Schnee schlafen

Gedichte

von

Sprachentwaffnung durch Lyrik. Gedichte ohne Form-, Gedanken- und Gefühlsklammern. Sophie Reyer lässt eine neue Welt entstehen, eine Welt ephemerer und doch engrammatischer Zusammenhänge.

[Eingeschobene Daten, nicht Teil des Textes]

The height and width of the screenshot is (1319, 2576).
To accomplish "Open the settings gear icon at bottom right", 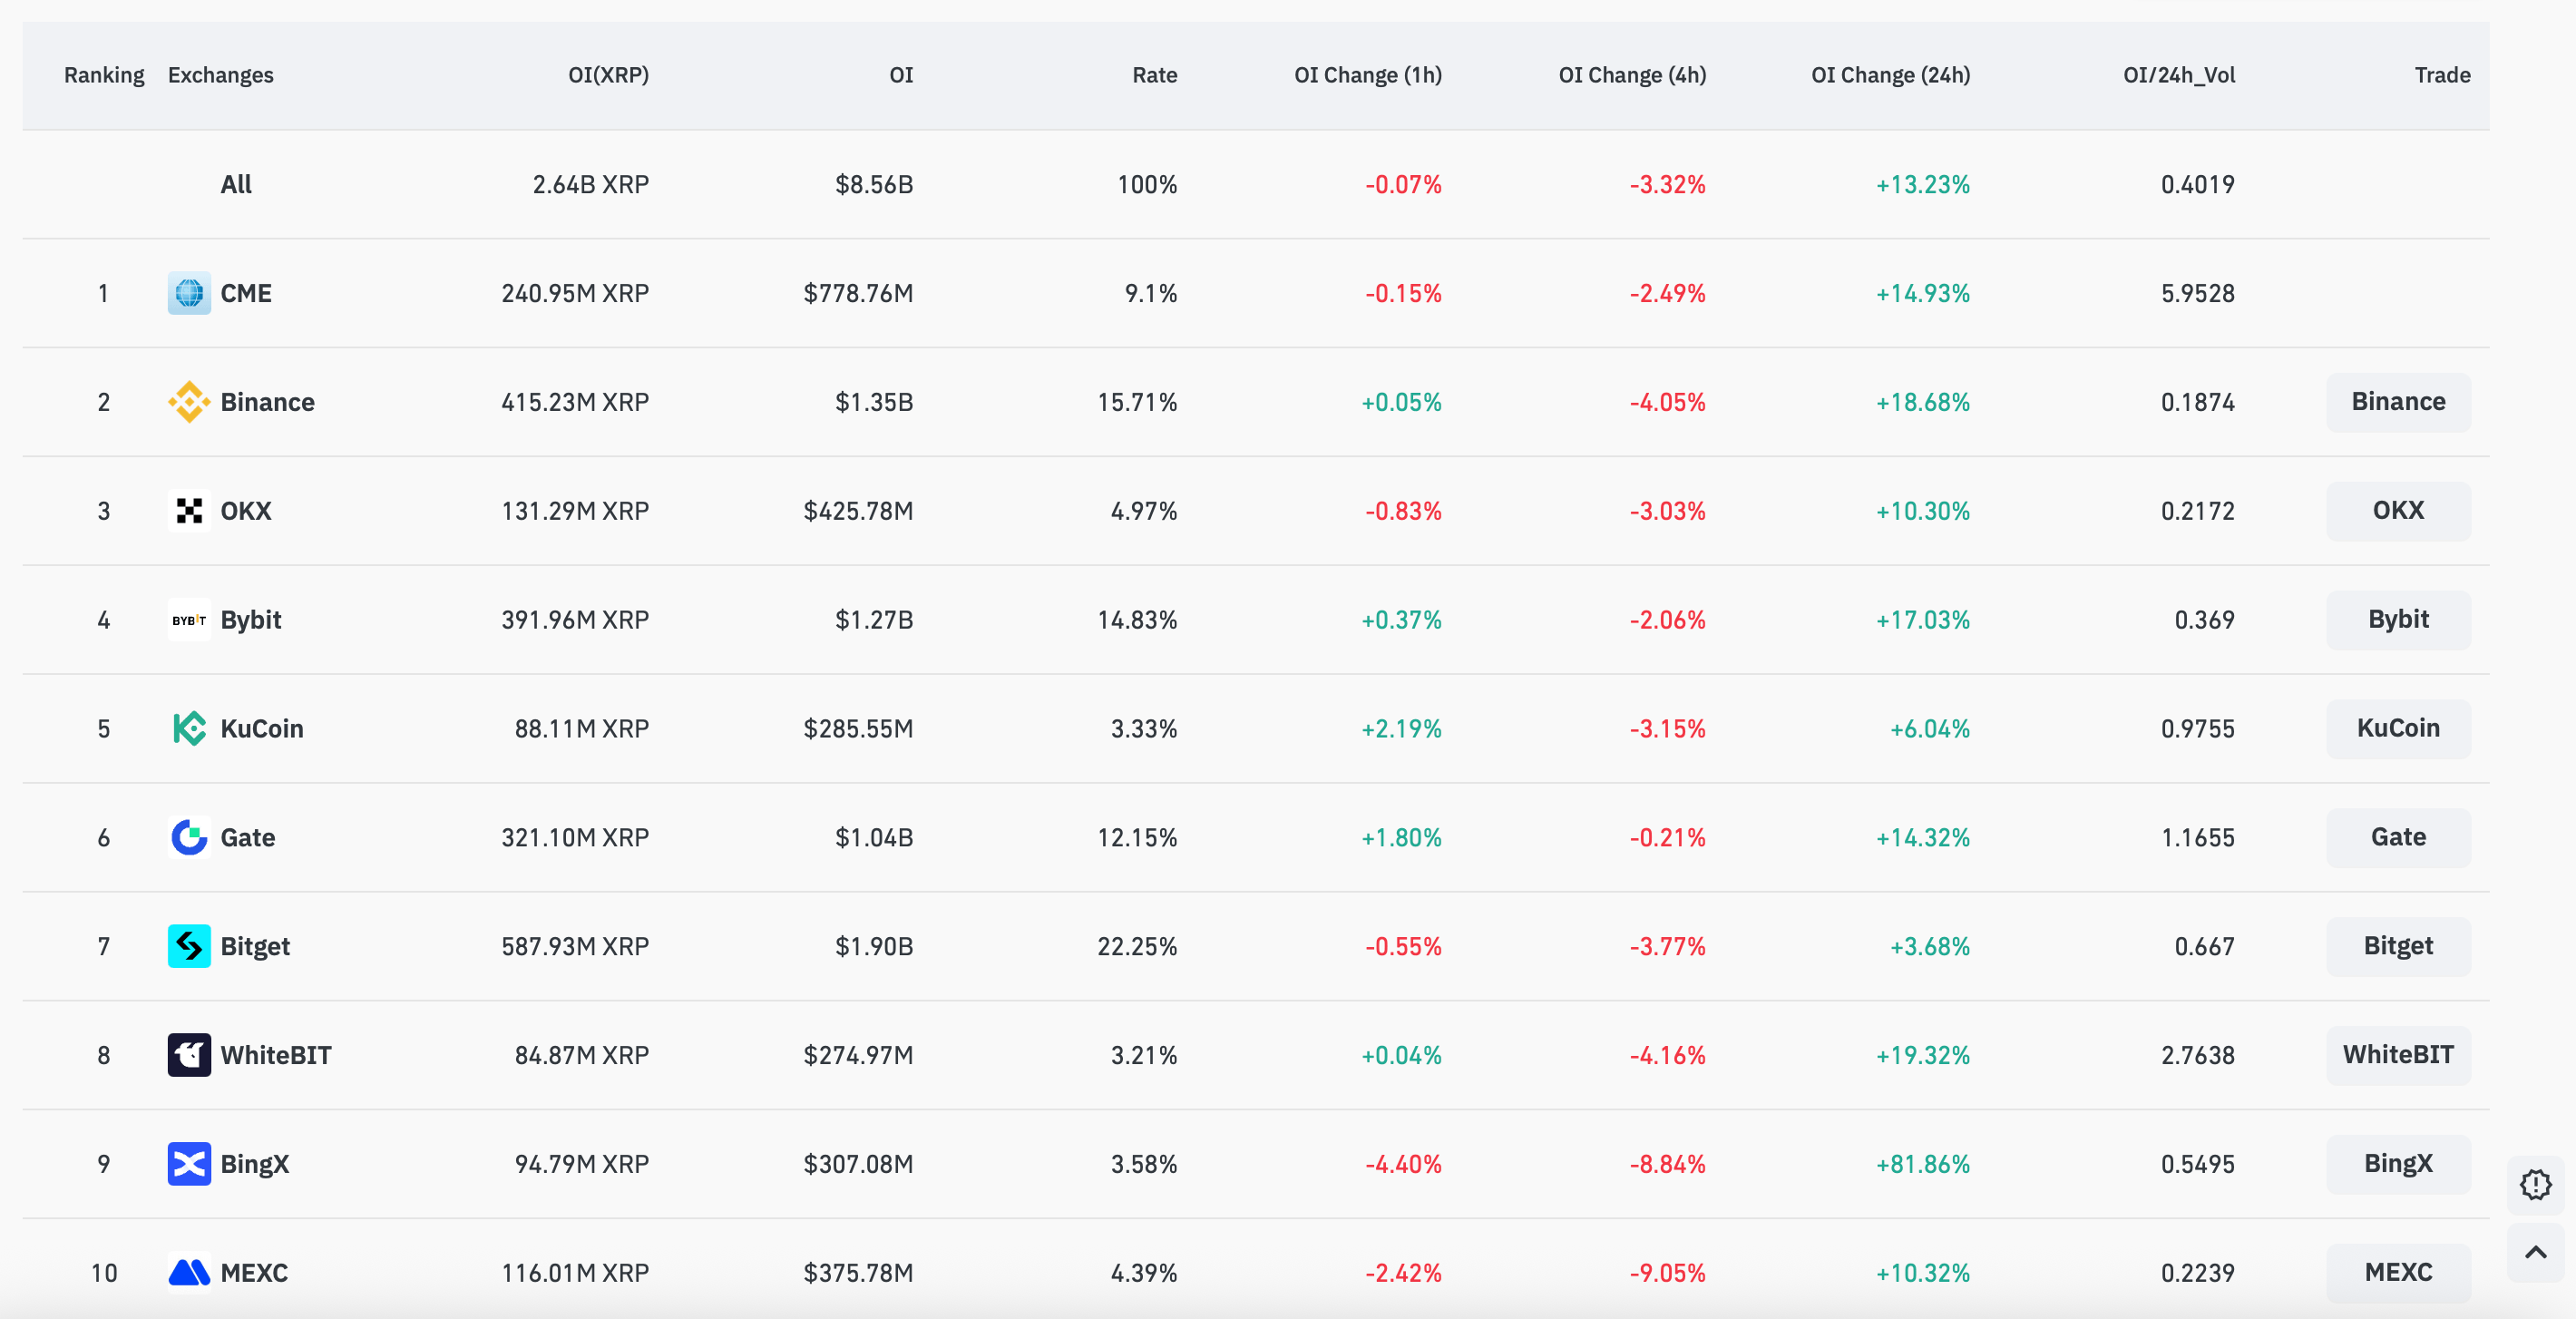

Worte gleitend machen, nichts einkreisen, keine Projektile des Benennens mehr, denn „Worte begraben die Dinge: Achselhöhlen des Todes“. Der Gefahr der Sprache mit Sprache begegnen. Schon im Zeilensprung entkrusten und zugleich zusammenfügen, was früher getrennt war. Beklemmung auslösen, dann auflösen. Sich dem Zugriff der Begriffe entwinden, gleiten, entgleiten, zugleiten. Wie in Musik: Vorhall, Zwischenhall, Nachhall. Musik, die gleitet. Gleitend Dinge erleben, die noch niemand erlebt hat: das Angesicht des Windes, das Werden des Schnees, die Behutsamkeit des Wankelmuts, den Klang von Gewalt, die keinen Namen hat. Gleiten des Sinns, Flugeindrücke, fahrige Quintessenzen oder sanftes Streicheln der Bedeutungen. Und umgekehrt zulassen, dass Bedeutungen streicheln … Erlebnisschauer: „Die Stillen der Hügel: stillende Zitzen / die Litzen des Lichts“. Zuletzt doch auch sich der Nacht stellen: „Weisheit der Flocke“.